6) Watch your language
Computer scientists have a soft spot for programming languages. They tend to follow the hypes. Remember Java? Remember Ruby? Done any Delphi recently? Often it’s wise to be conservative when it comes to selecting a programming language. In spite of everything, Fortran, C and C++ are still the safest bets if you start on something new. Python has a good chance of becoming one of these safe bets. But didn’t we say the same about Java? If you have a good reason to select a less standard language, fine, go ahead. As long as you realize that the ultimate technical debt is working in a language that is no longer supported.
7) It’s sensitive!
If you don’t pay attention to sensitivity of your calculations you have a pretty good chance of producing results that don’t mean a thing. We’ve seen huge codes that were effectively just random number generators (even though the users relied on the outcomes). An if-then-else with a float in the condition can switch to another branch based on only a minute difference in the condition. Summing a range of small numbers to a large number will make the information in the small number disappear. If you are aware of that and you are sure that that is what is supposed to happen, then fine. If not: don’t fool your users that your results are somehow significant.
8) Create visualization and debugging facilities
Debuggers are wonderful tools and no developer should be without them (see rule 4). But debugging computational code is often just not doable with normal debuggers. How do you trace a minute divergence in a computation that runs for days and works on arrays of millions of elements? The only way to go about this (as far as we know, and we’ve tested quite some tools) is to dump specific output to a file and use visualization to zoom in on the problem. Yes, there will be a lot of if-debug statements in your code but that doesn’t really hurt as long as you keep your code tidy. Having convenient debugging facilities in your code will be useful for the entire lifetime of the code (read: decades).

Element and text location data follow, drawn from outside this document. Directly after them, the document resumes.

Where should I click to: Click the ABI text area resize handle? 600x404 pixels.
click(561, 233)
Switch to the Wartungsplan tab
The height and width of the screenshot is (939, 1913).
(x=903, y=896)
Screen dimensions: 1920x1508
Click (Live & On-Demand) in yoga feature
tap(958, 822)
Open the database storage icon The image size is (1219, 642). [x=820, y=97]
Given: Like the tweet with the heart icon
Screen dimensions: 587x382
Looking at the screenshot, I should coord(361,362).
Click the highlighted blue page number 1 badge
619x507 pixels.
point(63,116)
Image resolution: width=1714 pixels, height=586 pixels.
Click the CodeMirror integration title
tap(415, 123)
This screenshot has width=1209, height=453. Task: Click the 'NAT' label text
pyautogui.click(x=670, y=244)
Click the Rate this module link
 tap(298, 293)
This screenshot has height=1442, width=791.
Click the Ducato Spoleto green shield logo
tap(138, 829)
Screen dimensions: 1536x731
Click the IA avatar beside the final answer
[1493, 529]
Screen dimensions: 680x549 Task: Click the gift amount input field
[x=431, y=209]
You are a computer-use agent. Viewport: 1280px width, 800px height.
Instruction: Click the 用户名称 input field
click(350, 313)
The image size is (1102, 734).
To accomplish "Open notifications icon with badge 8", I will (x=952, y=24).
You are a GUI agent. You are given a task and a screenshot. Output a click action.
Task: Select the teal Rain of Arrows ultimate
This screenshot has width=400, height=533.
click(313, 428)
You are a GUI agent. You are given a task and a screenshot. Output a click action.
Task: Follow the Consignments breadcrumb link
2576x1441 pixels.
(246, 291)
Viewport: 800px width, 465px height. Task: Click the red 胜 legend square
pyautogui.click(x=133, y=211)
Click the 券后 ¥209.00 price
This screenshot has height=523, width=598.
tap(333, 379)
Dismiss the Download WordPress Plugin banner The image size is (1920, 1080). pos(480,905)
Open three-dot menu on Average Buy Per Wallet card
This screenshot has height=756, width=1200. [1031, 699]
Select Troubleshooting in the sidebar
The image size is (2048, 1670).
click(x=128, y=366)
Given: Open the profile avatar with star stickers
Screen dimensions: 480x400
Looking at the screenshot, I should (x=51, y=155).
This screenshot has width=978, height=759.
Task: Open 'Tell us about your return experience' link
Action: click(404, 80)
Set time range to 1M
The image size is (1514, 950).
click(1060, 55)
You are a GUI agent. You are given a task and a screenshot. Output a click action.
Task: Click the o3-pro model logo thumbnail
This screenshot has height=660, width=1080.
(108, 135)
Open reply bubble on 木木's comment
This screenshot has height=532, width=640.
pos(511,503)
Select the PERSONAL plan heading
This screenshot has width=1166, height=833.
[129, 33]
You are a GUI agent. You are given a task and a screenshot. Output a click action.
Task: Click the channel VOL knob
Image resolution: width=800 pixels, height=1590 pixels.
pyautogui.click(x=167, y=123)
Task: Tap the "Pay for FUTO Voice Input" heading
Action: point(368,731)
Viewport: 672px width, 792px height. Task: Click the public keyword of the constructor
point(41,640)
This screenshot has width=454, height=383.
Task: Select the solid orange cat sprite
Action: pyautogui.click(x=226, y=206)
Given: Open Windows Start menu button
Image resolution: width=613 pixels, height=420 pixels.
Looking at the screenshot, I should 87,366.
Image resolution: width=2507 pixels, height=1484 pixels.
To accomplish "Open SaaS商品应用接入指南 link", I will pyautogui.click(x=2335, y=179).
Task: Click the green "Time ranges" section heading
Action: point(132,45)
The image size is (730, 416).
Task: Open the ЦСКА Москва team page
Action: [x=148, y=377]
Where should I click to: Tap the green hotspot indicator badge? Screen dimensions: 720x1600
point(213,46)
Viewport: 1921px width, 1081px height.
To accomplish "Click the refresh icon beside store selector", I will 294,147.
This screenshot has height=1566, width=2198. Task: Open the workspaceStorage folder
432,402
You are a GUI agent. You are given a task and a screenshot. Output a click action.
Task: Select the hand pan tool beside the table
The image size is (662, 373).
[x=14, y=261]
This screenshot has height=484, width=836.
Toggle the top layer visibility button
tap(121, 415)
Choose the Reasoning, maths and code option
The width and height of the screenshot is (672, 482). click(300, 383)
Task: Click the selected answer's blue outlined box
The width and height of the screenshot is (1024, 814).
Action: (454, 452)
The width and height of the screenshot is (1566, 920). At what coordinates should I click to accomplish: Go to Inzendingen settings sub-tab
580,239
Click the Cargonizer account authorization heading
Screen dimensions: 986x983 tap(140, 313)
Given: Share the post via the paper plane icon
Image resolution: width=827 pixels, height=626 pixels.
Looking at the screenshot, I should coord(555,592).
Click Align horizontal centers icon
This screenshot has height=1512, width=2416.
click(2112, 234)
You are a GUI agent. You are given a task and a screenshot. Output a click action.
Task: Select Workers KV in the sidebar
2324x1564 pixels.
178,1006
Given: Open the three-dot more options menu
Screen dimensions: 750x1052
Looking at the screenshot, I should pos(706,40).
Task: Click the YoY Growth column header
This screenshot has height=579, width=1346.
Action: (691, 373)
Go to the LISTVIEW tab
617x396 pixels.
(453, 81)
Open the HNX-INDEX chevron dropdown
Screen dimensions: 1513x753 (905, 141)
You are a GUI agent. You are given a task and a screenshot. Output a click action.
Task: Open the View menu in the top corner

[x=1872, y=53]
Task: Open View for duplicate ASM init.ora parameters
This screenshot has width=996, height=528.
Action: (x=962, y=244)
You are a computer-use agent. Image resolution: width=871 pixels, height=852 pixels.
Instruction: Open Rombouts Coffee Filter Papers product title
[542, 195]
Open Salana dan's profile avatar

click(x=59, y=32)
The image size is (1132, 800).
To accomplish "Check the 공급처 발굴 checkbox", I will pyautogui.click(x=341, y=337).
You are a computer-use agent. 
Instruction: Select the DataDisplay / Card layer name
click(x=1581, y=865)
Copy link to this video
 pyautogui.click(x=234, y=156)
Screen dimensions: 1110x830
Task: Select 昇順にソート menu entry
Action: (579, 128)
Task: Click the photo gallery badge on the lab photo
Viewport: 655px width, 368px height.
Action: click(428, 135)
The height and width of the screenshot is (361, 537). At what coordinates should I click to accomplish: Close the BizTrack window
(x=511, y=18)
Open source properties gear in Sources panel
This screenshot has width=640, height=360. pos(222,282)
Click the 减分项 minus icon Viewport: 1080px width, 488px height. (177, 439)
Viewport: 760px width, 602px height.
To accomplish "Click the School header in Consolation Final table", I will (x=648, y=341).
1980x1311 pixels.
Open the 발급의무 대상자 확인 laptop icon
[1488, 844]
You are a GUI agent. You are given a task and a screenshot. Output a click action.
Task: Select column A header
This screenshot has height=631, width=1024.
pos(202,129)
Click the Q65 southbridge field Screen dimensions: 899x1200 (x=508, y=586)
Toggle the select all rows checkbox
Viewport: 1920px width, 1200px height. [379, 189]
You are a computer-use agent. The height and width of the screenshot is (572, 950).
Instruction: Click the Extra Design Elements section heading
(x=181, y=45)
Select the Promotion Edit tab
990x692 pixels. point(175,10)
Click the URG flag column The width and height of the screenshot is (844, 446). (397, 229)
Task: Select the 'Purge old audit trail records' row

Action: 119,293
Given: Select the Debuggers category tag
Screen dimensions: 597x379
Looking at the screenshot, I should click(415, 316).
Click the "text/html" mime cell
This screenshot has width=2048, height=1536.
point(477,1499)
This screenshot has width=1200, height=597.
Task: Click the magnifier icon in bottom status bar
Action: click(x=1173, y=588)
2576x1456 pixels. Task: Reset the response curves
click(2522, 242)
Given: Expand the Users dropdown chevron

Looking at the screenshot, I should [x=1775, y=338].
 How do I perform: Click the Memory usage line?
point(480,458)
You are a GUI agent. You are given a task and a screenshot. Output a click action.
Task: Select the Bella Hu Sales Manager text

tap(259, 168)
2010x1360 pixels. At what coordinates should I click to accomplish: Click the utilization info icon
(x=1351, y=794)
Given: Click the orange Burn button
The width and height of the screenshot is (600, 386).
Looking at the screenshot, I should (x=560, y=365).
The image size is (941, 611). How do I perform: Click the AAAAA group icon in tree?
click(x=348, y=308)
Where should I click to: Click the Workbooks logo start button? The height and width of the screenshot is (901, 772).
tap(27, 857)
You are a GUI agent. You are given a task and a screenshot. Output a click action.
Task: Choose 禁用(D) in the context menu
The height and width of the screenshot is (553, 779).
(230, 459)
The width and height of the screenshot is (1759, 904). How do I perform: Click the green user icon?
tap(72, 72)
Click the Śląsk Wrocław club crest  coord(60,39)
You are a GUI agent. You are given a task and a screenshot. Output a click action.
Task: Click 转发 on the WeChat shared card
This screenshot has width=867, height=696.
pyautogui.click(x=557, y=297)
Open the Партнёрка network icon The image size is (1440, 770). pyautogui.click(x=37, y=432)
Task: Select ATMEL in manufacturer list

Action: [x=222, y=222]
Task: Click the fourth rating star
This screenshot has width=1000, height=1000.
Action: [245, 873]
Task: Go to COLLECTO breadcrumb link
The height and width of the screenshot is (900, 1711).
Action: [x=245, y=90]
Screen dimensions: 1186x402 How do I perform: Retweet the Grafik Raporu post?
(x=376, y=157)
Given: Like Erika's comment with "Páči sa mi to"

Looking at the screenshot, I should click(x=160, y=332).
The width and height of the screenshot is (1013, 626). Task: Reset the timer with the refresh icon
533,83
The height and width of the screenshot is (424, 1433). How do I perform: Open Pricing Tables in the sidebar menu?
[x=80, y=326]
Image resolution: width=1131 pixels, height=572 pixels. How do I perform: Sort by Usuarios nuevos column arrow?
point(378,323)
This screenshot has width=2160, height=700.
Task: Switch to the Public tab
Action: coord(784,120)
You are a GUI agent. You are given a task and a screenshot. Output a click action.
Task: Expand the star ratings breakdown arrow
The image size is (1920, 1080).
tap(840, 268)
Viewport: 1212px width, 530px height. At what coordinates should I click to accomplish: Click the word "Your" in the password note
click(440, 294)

9) Do the right documentation
Future developers will need some basic documentation to find their way around the code. If your code is large or even huge, they will need an overview of the basic structure (the architecture) and the principles behind it, along with some information on the development environment (folders, makefiles, tests). And they will probably need a clear explanation of the math. But that’s about it. Don’t waste your time writing thick volumes on each and every routine. Make sure that the code is internally documented because that is where developers will look once they’ve understood the basic plan of the software.
10) Don’t optimize until necessary
Optimizing is usually a matter of rearranging your code to make better use of the hardware. Sure, that is important and often cannot be avoided. But remember that the hardware is going to be different in a few years time (ever heard about a CPU with built-in FPGA and stacked with a GPU? Don’t be to surprised to see that happen in the next few years). So don’t start out to write your code specifically for one type of hardware. First write the code as it should be from an algorithmic and code quality point of view. Then optimize for the hardware, sacrificing as little of the original code as you can.
These 10 rules are not the result of any rigorous scientific inquiry. So if other rules or more rules are important for you, that’s OK with us. All we can say is that these 10 rules are helping us a lot in our work and take away much of the frustration that so easily arises in scientific software engineering. Perhaps they are useful for you as well.